How Artificial Intelligence Improves Efforts to Find and Replace Lead Service Lines
Given that lead is such a potent neurotoxin, getting the largest number of lead drinking water service lines replaced as quickly as possible is an obvious top priority. But it may not be immediately apparent why you’d want to use artificial intelligence and machine learning as part of these efforts. After all, we’re not looking for lost treasures. Most U.S. cities installed their drinking water service lines less than 100 years ago.
Jared Webb, Chief Data Scientist for BlueConduit, summarizes the problem as a tragically human one:
“Of course people knew when they put the service lines in what was where. But … every decade or so you switch your system for storing that information and keeping track of that information. Sometimes it gets transferred incorrectly, or incompletely, or lost altogether. Now we have large swaths of many water systems where it is simply unknown what is in the ground. And then there are other places where they might have something written down about what material is moving water, but that something is wrong.”
Relying on those flawed records—and not asking too many questions—can put you in a situation where you erroneously believe you’re actually quite successful at removing lead service lines. (A classic example of having a high “hit rate” marred by unknown “sensitivity.”)
“It’s sadly easy to have a very high hit rate,” Jared notes, “by just going to neighborhoods where you have very good records and digging in the places where there is hardly any uncertainty that there is lead [service line]. … You can just stop there and say ‘I have a 90% hit rate; we were so successful!’”
This sort of magical thinking is extremely tempting, because that high hit rate is so easy to communicate and so reassuring to members of your community.
But succumbing to the allure of an easy answer leaves an unknown amount of lead in the ground, continuing to do harm.
Using Machine Learning to Improve Statistical Model Accuracy (and Save Money)
“We know lead service lines are harmful,” Jared adds. “But we also know there isn’t enough money to dig up every single yard of every house built before 1986. If you want to get as much lead as possible with the resources we have, you want good statistical thinking.”
Machine learning-based data science tools have proven to be the key to supercharging our statistical thinking around the challenge of finding those unknown and forgotten lead service lines.
BlueConduit’s approach starts by assuming that, as Jared puts it,
With those historic records as a jumping off point, we select a representative sample of service lines for the water system to dig up, checking the accuracy of existing records and exploring unknowns.
These findings, along with a range of other information about the local built environment (e.g. build year, zoning, location, demographics, information on nearby infrastructure like fire hydrants, local samples, etc.) is then used to train BlueConduit’s machine-learning model. That artificial intelligence then makes predictions for all of the houses in the defined area. As digging and line replacement commences, findings from those digs are regularly fed back into the model so it can improve its predictions.
Outcomes Confirm the Superiority of Data Science-Backed Predictions
AI-powered data science visualization tools have proven quite successful at improving the sensitivity of lead service line removal efforts. For example, prior to the Flint Water Crisis, existing records led city officials to believe that only around 10% to 20% of Flint’s service lines were lead. In 2016, BlueConduit began exploring the Flint water system.

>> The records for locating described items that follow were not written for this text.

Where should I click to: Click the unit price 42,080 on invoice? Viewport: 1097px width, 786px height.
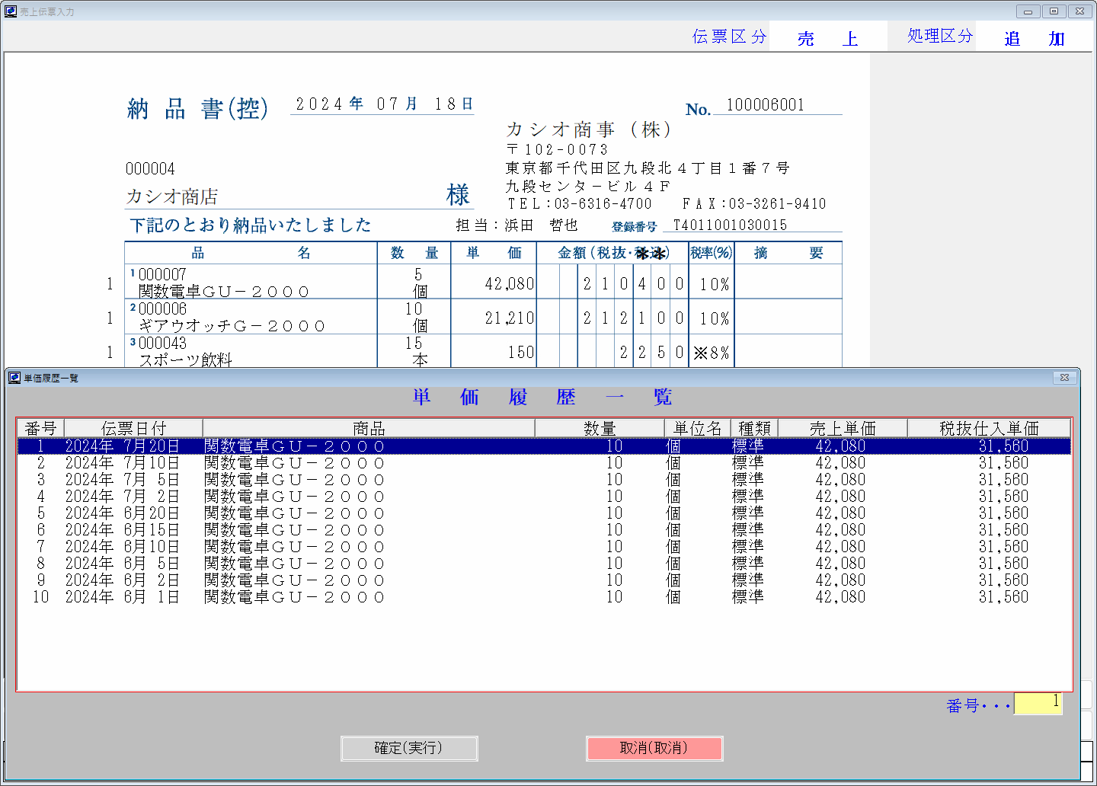(509, 284)
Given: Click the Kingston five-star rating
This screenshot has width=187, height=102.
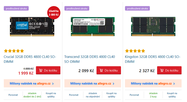Looking at the screenshot, I should [135, 51].
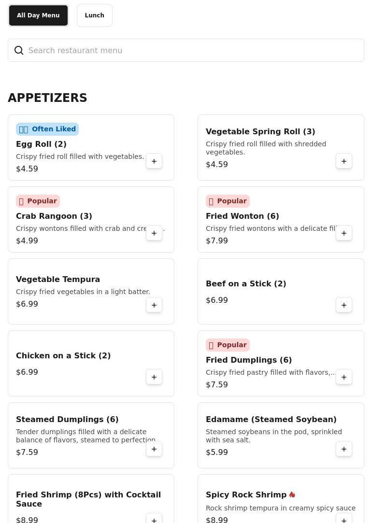The width and height of the screenshot is (372, 523).
Task: Open Spicy Rock Shrimp item details
Action: point(246,495)

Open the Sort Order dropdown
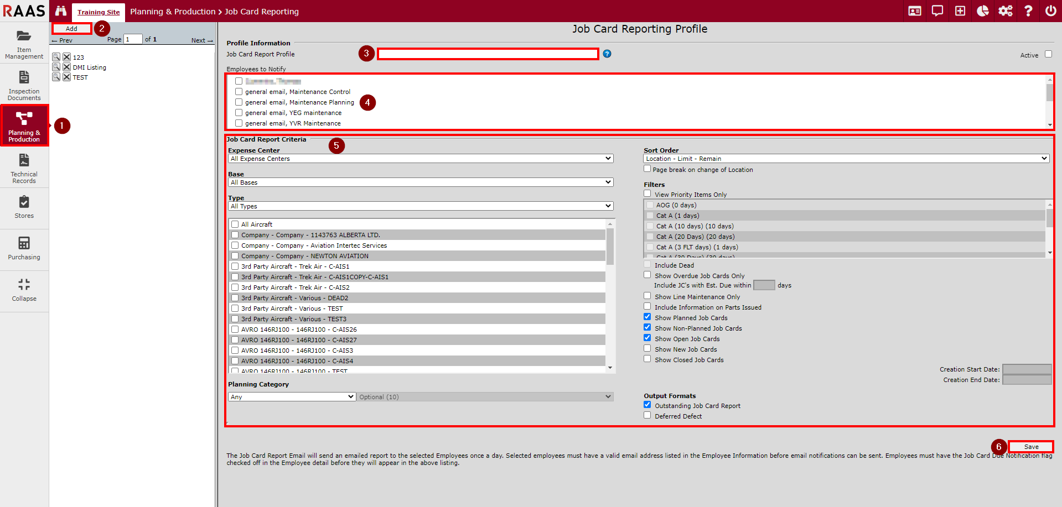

Their machine-learning model indicated that it seemed much more likely that roughly 50% of Flint’s water lines were lead. Throughout 2016 and 2017, Flint replaced lead lines based on BlueConduit’s recommendations. During this project the city had an 80% hit rate on those excavations. Ultimately, in 2019, after 20,000 excavations, the city verified that 50% of their inventory had indeed been lead lines.
Importantly, AI-guided environmental data science hasn’t simply proven itself to be more precise and more sensitive; it’s also significantly less expensive and much faster. Flint saved tens of millions of dollars in unneeded excavations, freeing up those resources to further secure safe drinking water for more of their citizens. Similarly, by harnessing the power of AI, Toledo massively accelerated their lead service line removal program. Toledo’s initial estimate was that it would take approximately 30 years to replace the thousands of lead service lines in their city. They now project that they’ll have replaced every lead service line in Toledo by 2027.